'Tomorrow is my birthday, so I get to choose what we will have for dinner.'
'My brother always took out the trash, but he's away at university, so now I get to do it- ugh!'
Then I'm confused again about the meaning of get to (do or some other verb). In the dictionary it means 'to have a possibility to do something'. I can't see this 'possibility' either in your example with the birthday present or in the one with the trash :-(
I don't insist on using the verb
do in
get to do, it may be any other verb. The problem is that I can't grasp the meaning of this structure
to get to (do) something.
If you're talking about 'get to do something' =
'to have to do something', there are two meanings then. And I know how to use to get to (do) = to have to (do). The confusion for me is the meaning of this structure in sentences like this:
My uncle lives in Australia, so I never get to see him or his family. ('Get to' doesn't mean 'have to' here, right?)

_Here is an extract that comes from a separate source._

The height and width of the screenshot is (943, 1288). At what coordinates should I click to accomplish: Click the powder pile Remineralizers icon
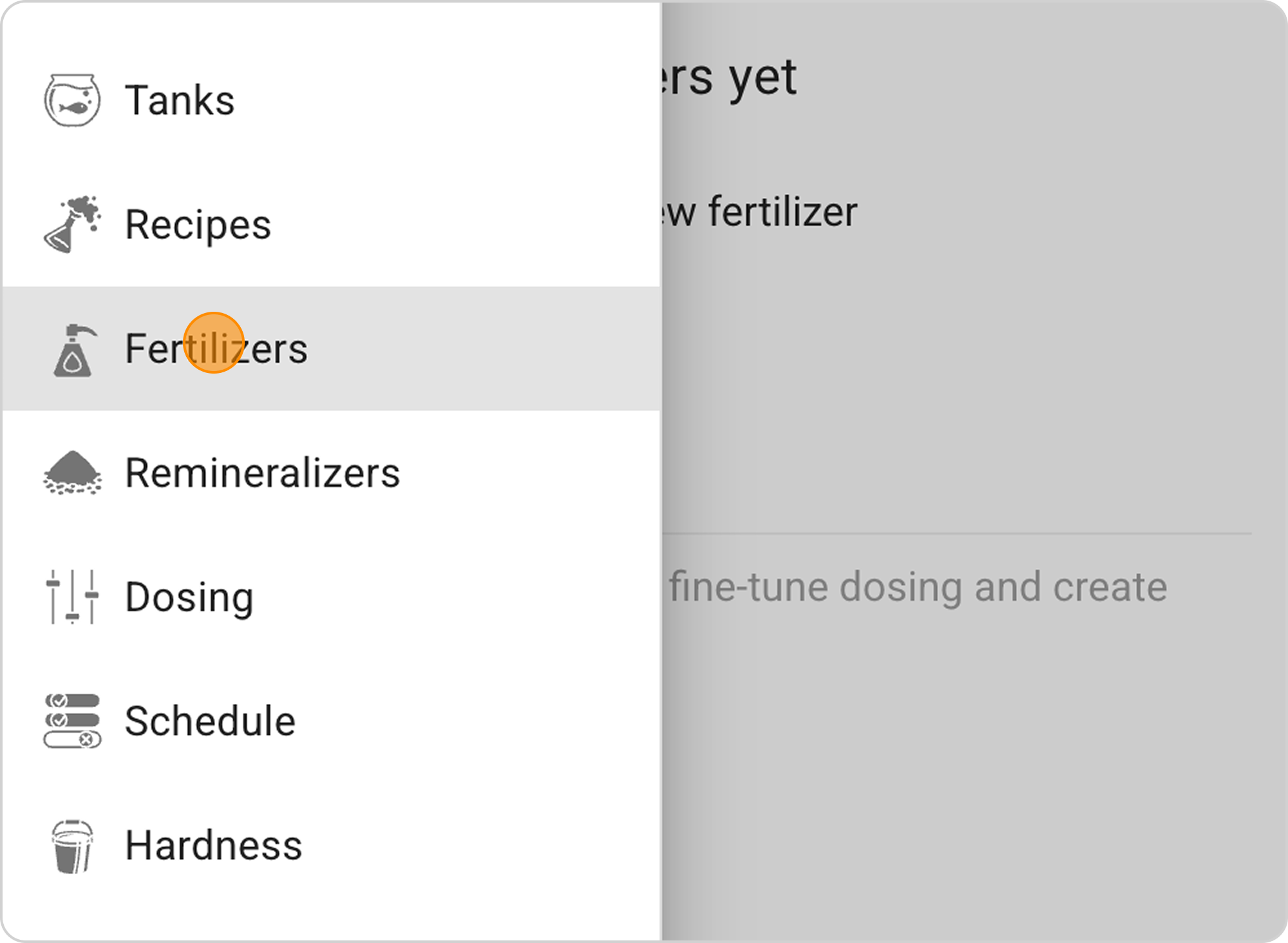coord(72,473)
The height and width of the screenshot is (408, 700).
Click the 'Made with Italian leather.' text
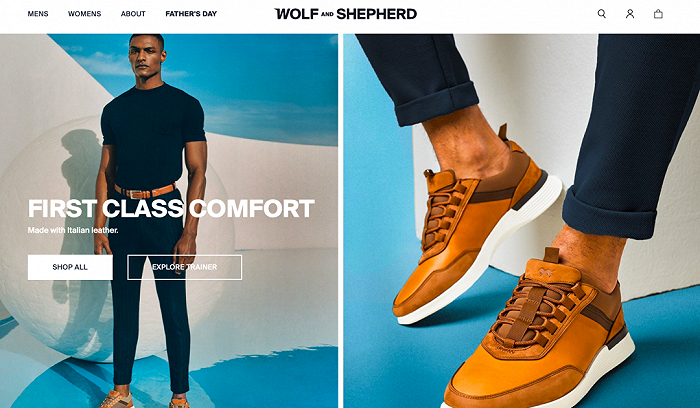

Get to see in the example above means "have a chance, a possibility", right? I want to learn to make my own senteces with the verb
get to (do) in THIS meaning ('to have a chance'), not only with
get to see. What other examples of get to do with the meaning of 'have a chance' (not only with the verb 'see', but with other verbs, too) can you think of (where 'get'='get the chance ')?
Here's the meaning I'm interested in:
[ I + to infinitive ] to have the chance to do something:
I never get to see her now that she works somewhere else.